This paper aims to compare how different similarity measures such as CKA and linear regression behave, based on both prior theoretical work as well as by optimizing synthetic data through Adam to become more similar (under some similarity measure, e.g. CKA) to a reference neural dataset. The paper analyzes what properties a synthetic dataset can be expected to have (e.g. with respect to decodability of task relevant variables) at various levels of similarity to a reference dataset under a range of similarity measures.
优点
- Although optimizing a set of features to become more similar to neural data has been done (e.g. optimizing neural network models of the brain), specifically optimizing a synthetic dataset to in order to gain insight into how similarity measures behave, especially at various intermediate levels of similarity, is novel.
- Most discussions of similarity measures have focused on the special case where the similarity score is 1 (for example, what happens when response profiles X and Y are equivalent under some similarity measure such as CKA), so discussion of how intermediate values behave for different measures is a good contribution, especially since we are often dealing with intermediate levels of similarity in practice, e.g. when comparing models to brain data.
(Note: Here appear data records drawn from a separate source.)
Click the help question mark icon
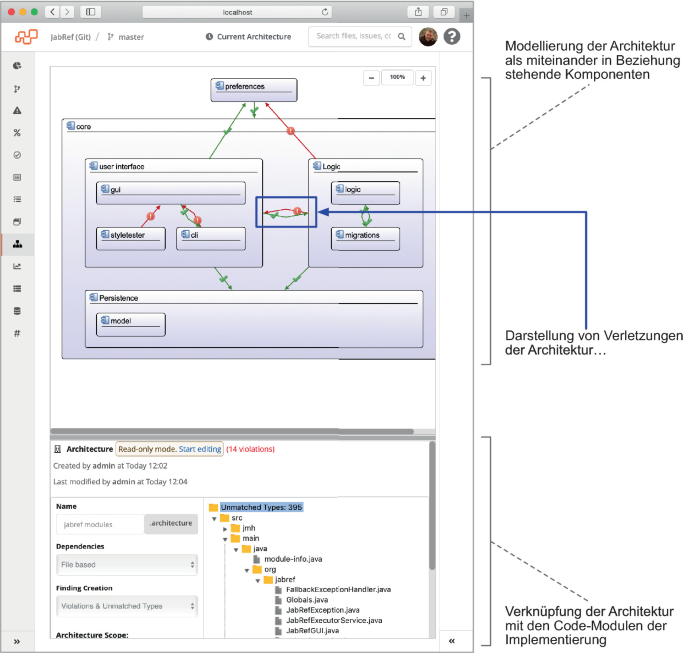 click(452, 37)
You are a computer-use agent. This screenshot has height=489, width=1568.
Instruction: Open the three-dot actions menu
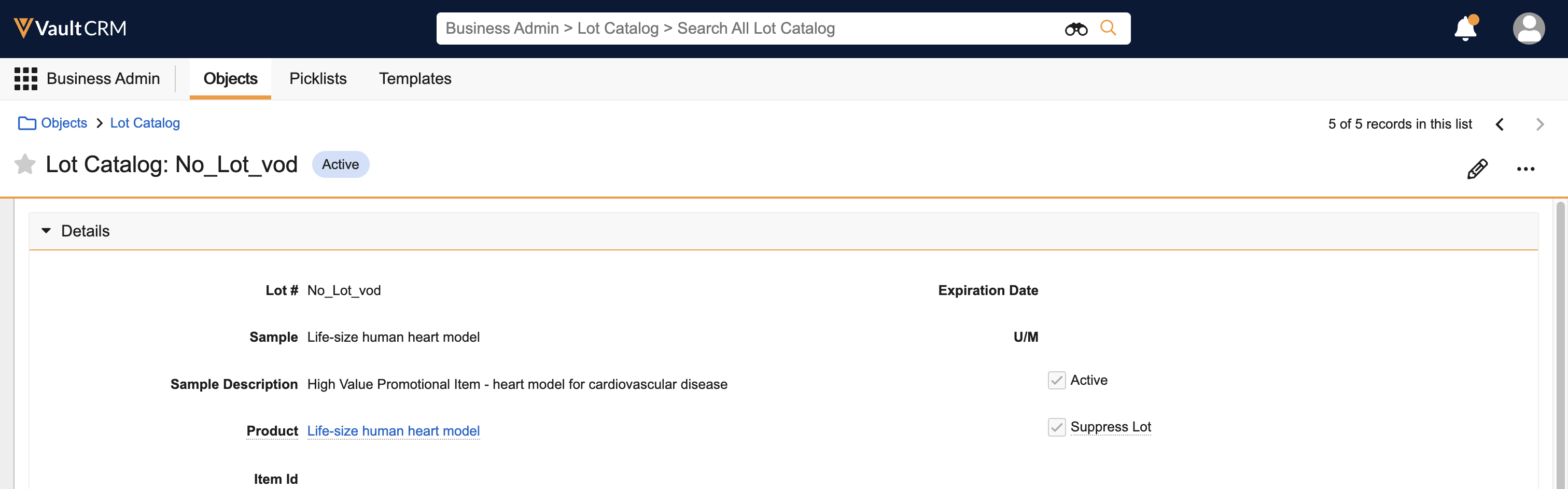[x=1525, y=169]
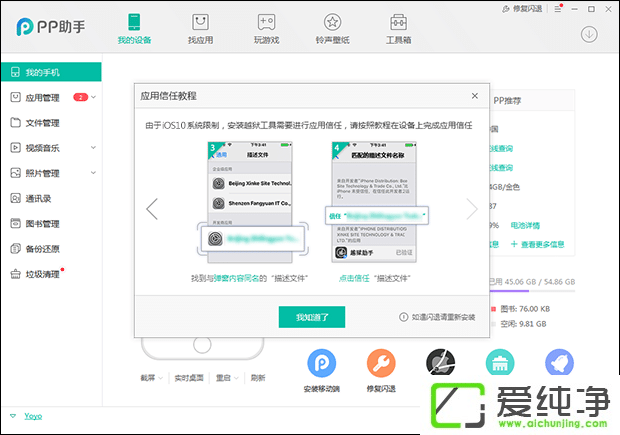Click the 安装移动端 icon

321,363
- CKA and linear regression are widely used methods of measuring similarity, so this paper can potentially be useful to many researchers comparing models to brain data.
缺点
- In this paper, the regularization level for Ridge Regression is fixed to some chosen level (and the authors do consider results for different fixed levels of lambda). However it seems to me that, because of the probability of overfitting in high dimensional data settings, it is generally preferable to tune the ridge penalty through some cross-validation method (searching over a range of possible alpha values) such as k-fold so as to select the lambda that will maximize generalization performance on the chosen data.
- Linear regression is only done in one direction, from the model to the reference neural dataset. This is good to know about, but it also would be useful to see what happens when linear regression is done in both directions, i.e. if synthetic data is optimized so that it predicts the brain and the brain predicts the data as well.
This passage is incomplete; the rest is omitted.